Archive for the ‘comedy writing’ Category
What we mean when we say “PC”
Conversations will sometimes offend
“We’re all so PC today.”
When I hear this I wonder what the speaker means:
- Does she mean we work so hard to not offend each other that what we say is meaningless?
- Or does he mean he wants to get back to days of privilege (white, male, boss, pastor/priest, authority—name your privilege), back to when a part of our daily lexicon meant disparaging others deemed “less” because they did not line up with us?

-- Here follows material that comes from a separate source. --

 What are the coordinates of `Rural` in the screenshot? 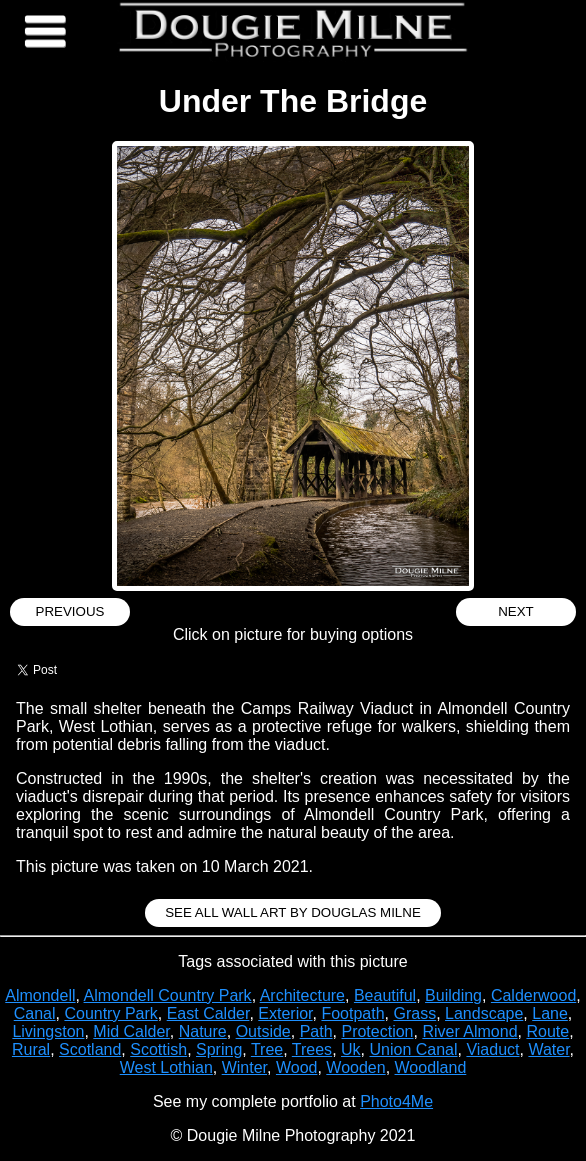 It's located at (31, 1049).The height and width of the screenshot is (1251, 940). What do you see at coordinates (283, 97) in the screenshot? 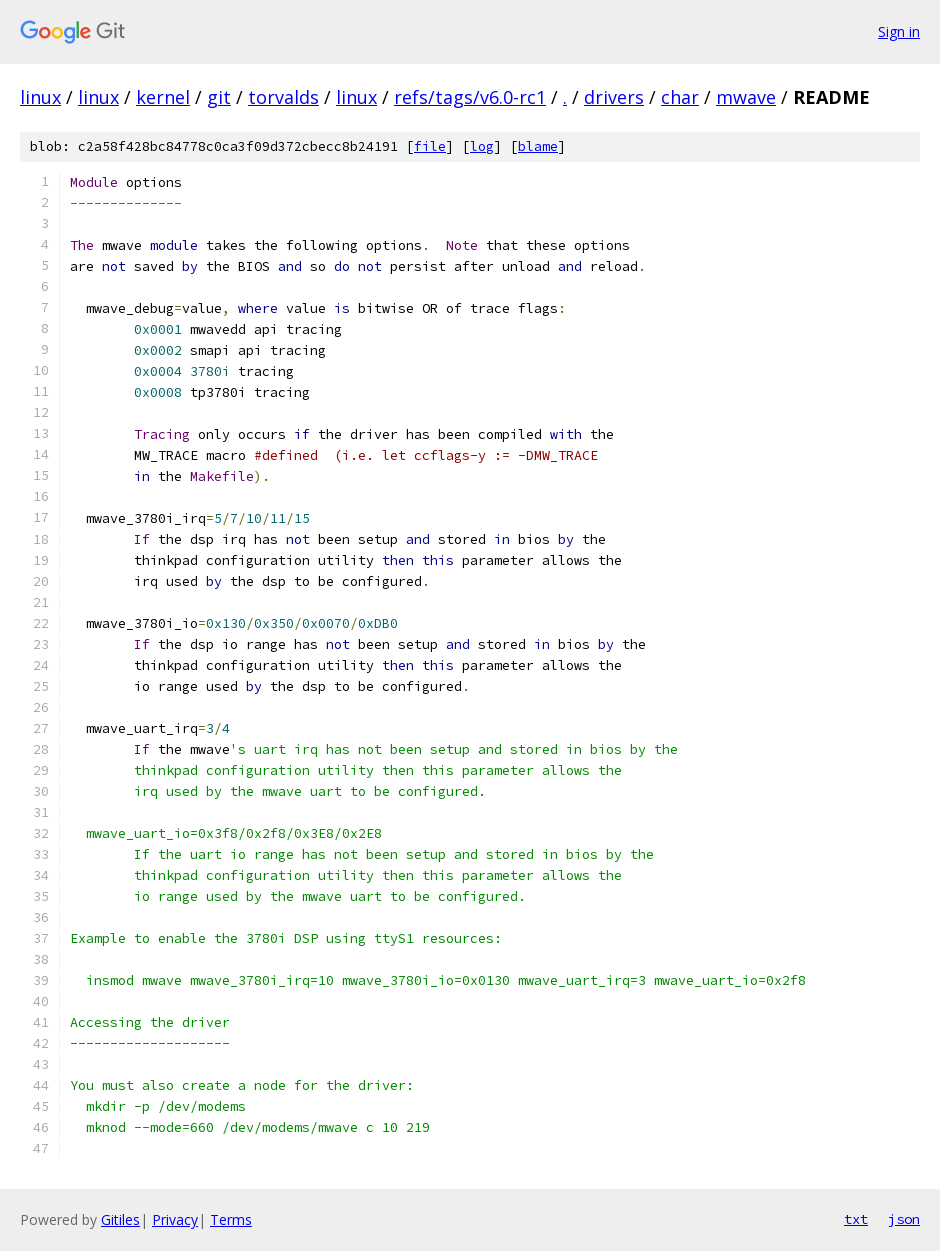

If political correctness impinges on our ability to speak freely, that is not good. We must find ways to speak our thoughts—even if it means threading our words through verbal and perceived obstructions and pitfalls. Even if it means offending. But that’s the same with any relationship. Our conversations aim toward pulling others in more than pushing others away (Otherwise why talk at all? Just walk away.), so we take care speak to where our conversation partner is coming from. The end game of speaking our thoughts to each other is greater freedom, better articulation, and deepening friendships. Comedy sometimes makes that leap quickly by abruptly articulating a hidden thought. Those hidden thoughts, when exposed to air, can carry great meaning.
If there is one positive to come from the mouth of the patent-medicine salesman Trump, it is recognition that privilege exists in our nation and now we simply have to talk about it as a nation.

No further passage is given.